=== Section Start ===
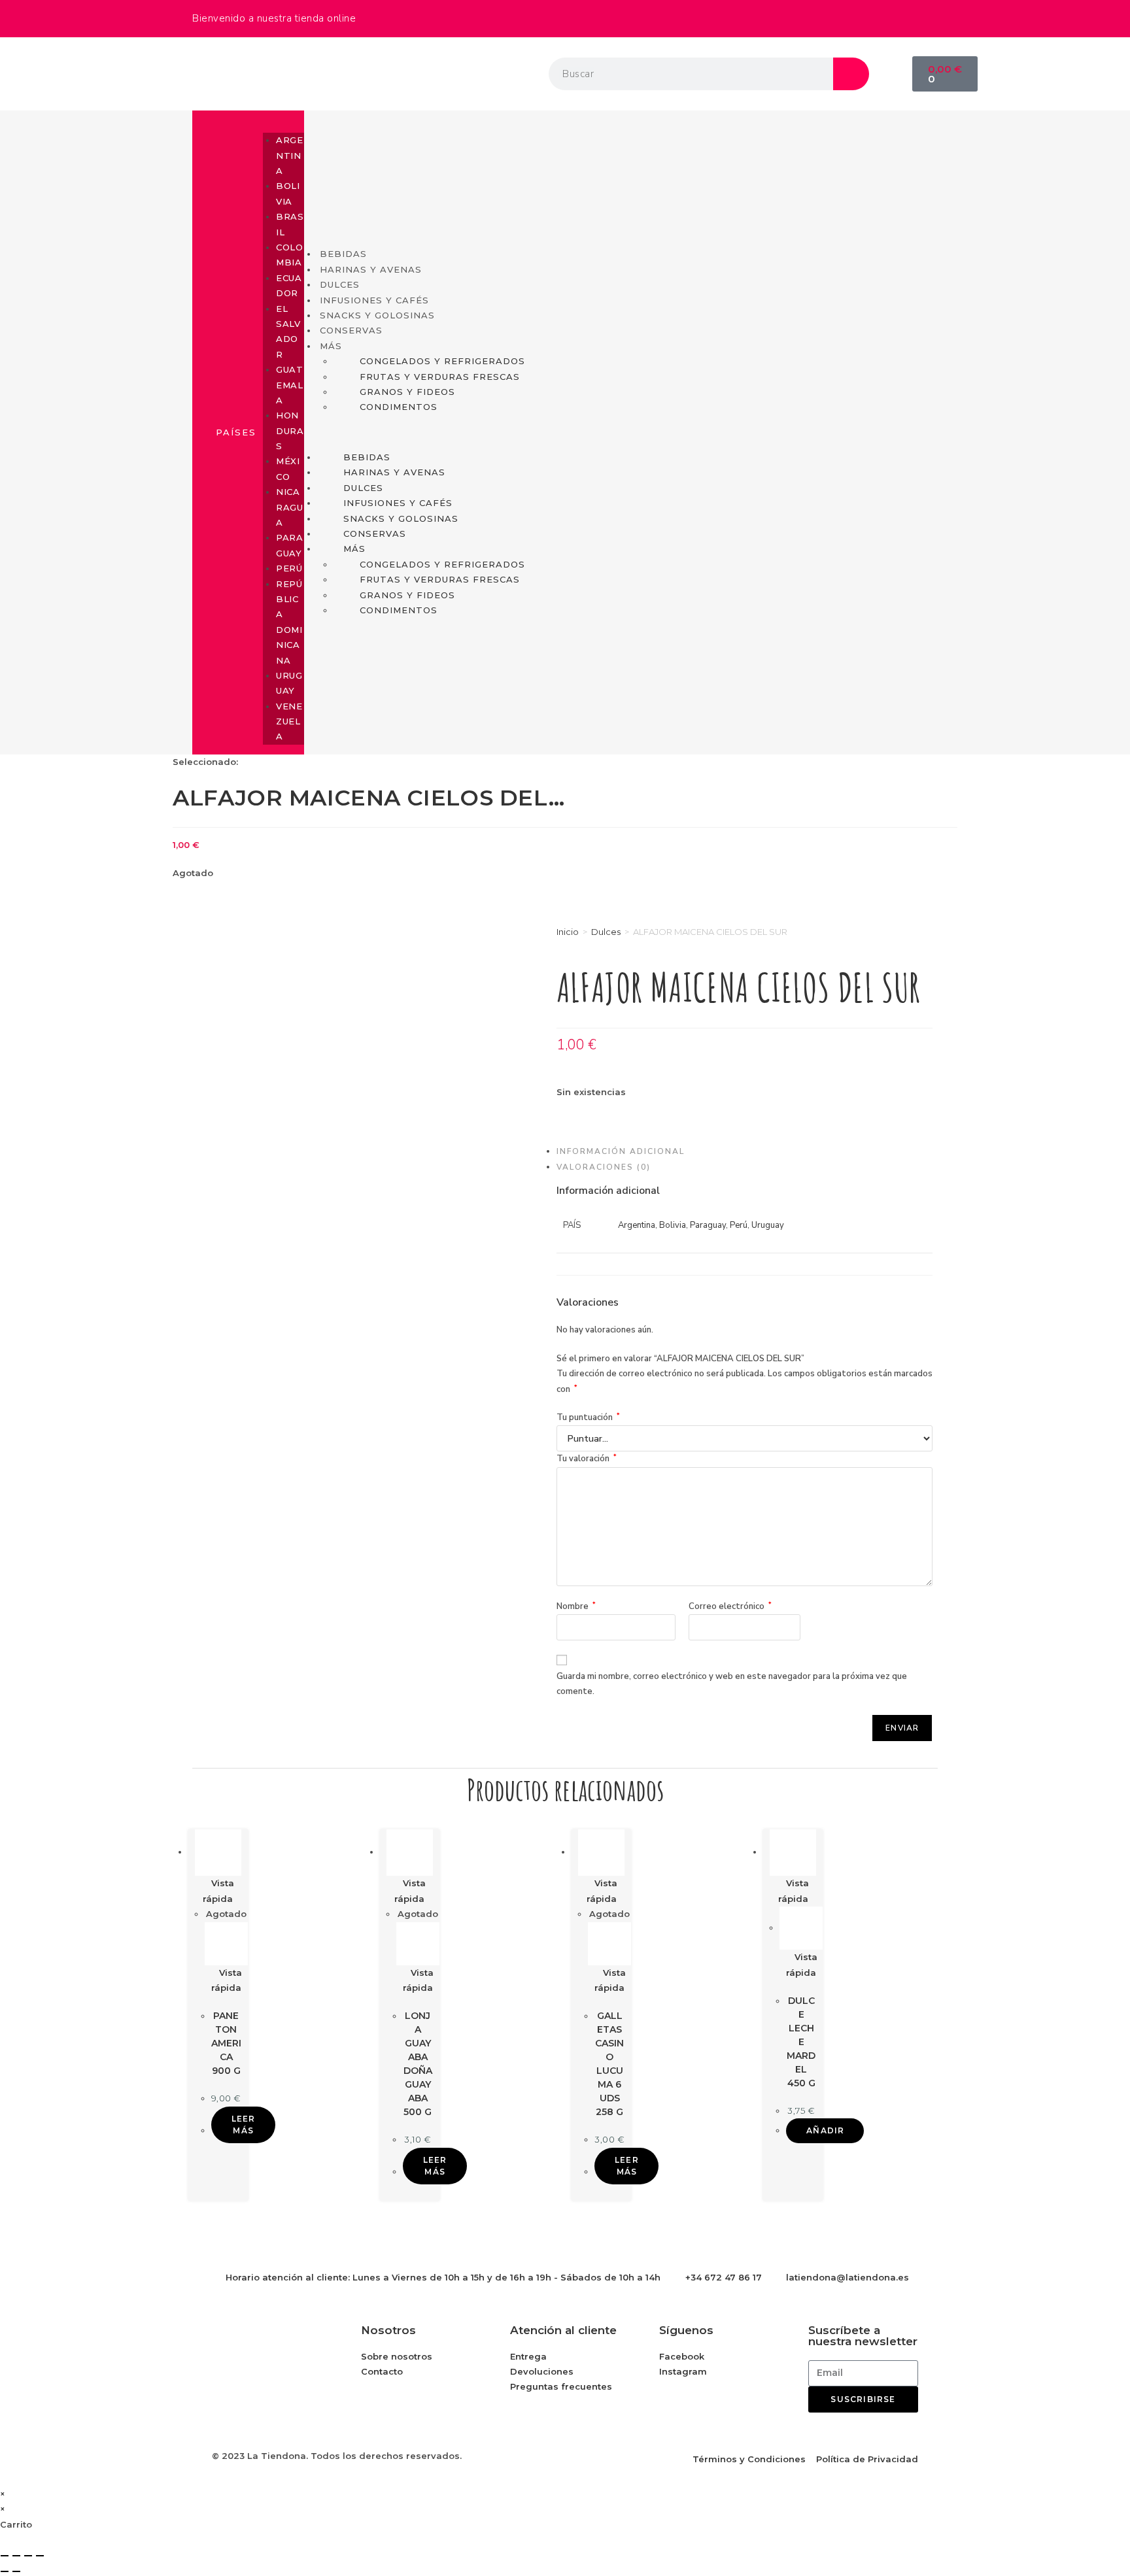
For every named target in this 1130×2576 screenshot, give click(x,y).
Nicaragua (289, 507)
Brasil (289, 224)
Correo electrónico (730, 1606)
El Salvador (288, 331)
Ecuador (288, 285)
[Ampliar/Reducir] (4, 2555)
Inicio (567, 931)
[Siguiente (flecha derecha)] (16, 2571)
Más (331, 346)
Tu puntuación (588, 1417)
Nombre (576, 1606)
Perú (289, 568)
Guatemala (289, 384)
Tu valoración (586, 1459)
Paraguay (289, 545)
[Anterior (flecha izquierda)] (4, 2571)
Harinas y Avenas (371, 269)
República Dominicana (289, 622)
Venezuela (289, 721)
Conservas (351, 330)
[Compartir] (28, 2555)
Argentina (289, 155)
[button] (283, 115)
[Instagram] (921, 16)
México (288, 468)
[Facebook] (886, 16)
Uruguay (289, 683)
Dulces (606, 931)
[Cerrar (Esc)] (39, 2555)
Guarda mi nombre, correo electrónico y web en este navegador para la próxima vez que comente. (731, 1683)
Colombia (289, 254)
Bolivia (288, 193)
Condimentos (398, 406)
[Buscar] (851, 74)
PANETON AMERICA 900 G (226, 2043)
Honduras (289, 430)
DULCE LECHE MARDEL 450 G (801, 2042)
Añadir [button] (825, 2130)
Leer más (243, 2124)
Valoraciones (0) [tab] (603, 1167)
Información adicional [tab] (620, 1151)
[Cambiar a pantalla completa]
=== Section End ===
**WHAT YOU WILL DO:** Your answer should consist of the lines of the listing that contain "flecha", copied as they stand.

**WRITTEN RESPONSE:**
[Siguiente (flecha derecha)] (16, 2571)
[Anterior (flecha izquierda)] (4, 2571)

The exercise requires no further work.